## EXERCICE 1
Reprenez le passage de l'article sur la Toyota Hilux compris entre « La jeter contre » et « reprendre sa route. », inclus, en substituant « remorque » à « caravane ».

## TEXTE SOURCE
>>>>>
25/07/2024 - #Renault , #Alfa Romeo , #Daf , #Lancia , #Maserati , #Porsche , #Rolls-Royce , #Chevrolet , #Toyota
Point Mort
Par Jean-Philippe Thery
Aujourd’hui, je vous parle de mes rapports avec une certaine émission de télévision britannique. Pour la dernière fois…
Ils ont essayé par tous les moyens.
La jeter contre un mur avant de la précipiter sur un arbre, puis tenter de la noyer dans la Manche et de l’écraser sous une caravane. Et n’ayant pas réussi à l’immoler, ils l’ont hissée à 75 mètres du sol sur le toit d’un HLM destiné à la destruction par implosion. Un "monument érigé à la gloire d’une Grande-Bretagne misérable" dans l’est londonien dont la chute n’allait pourtant pas suffire à l’achever. De plus en plus meurtrie et défigurée par les cicatrices cumulées de toutes les infamies auxquelles elle avait été soumise, elle s’est pourtant à chaque fois remise en marche pour reprendre sa route.
Sans doute lassés de leur propre cruauté, ses trois tortionnaires ont cependant fini par abandonner l’idée de la réduire à néant. Mieux encore, ils se sont inclinés devant l’incroyable résistance qu’elle démontra face aux terribles épreuves qu’ils avaient inventées. C’est donc sur un piédestal construit à son intention qu’ils l’ont juchée comme une forme de repentance, célébrant toute la grandeur de celle que son humble génétique destinait aux travaux des champs ou d’ailleurs. Parce qu’elle le valait bien et qu’il leur fallu se rendre à l’évidence : On ne tue pas facilement une Toyota Hilux.
<<<<<
## EXERCICE 2
Recopiez à l'identique les lignes des entrées, depuis celle qui contient « Click the number 2021 » jusqu'à la fin des entrées, bornes incluses, en laissant de côté les images.

## DONNÉES FOURNIES
>>>>>
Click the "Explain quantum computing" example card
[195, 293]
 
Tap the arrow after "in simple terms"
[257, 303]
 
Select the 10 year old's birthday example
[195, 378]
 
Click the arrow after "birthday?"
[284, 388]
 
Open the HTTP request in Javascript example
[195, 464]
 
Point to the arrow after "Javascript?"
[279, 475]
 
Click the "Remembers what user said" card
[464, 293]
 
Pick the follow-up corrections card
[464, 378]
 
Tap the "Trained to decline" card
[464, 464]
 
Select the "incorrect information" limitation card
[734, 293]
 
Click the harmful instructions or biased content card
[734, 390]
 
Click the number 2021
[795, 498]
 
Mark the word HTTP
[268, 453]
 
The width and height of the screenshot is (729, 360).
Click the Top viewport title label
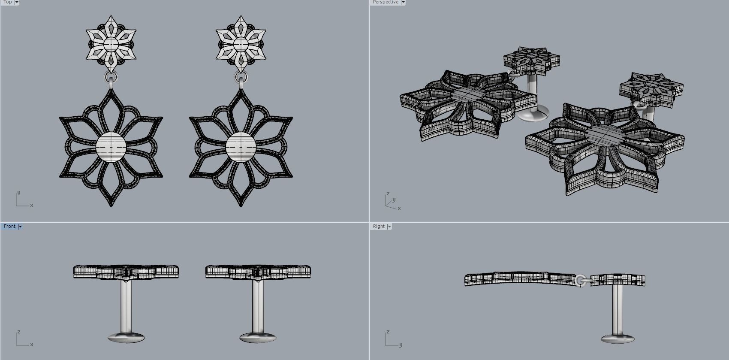(7, 2)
<<<<<
## RÉPONSE ATTENDUE 1
La jeter contre un mur avant de la précipiter sur un arbre, puis tenter de la noyer dans la Manche et de l’écraser sous une remorque. Et n’ayant pas réussi à l’immoler, ils l’ont hissée à 75 mètres du sol sur le toit d’un HLM destiné à la destruction par implosion. Un "monument érigé à la gloire d’une Grande-Bretagne misérable" dans l’est londonien dont la chute n’allait pourtant pas suffire à l’achever. De plus en plus meurtrie et défigurée par les cicatrices cumulées de toutes les infamies auxquelles elle avait été soumise, elle s’est pourtant à chaque fois remise en marche pour reprendre sa route.

## RÉPONSE ATTENDUE 2
Click the number 2021
[795, 498]
 
Mark the word HTTP
[268, 453]
 
The width and height of the screenshot is (729, 360).
Click the Top viewport title label
(7, 2)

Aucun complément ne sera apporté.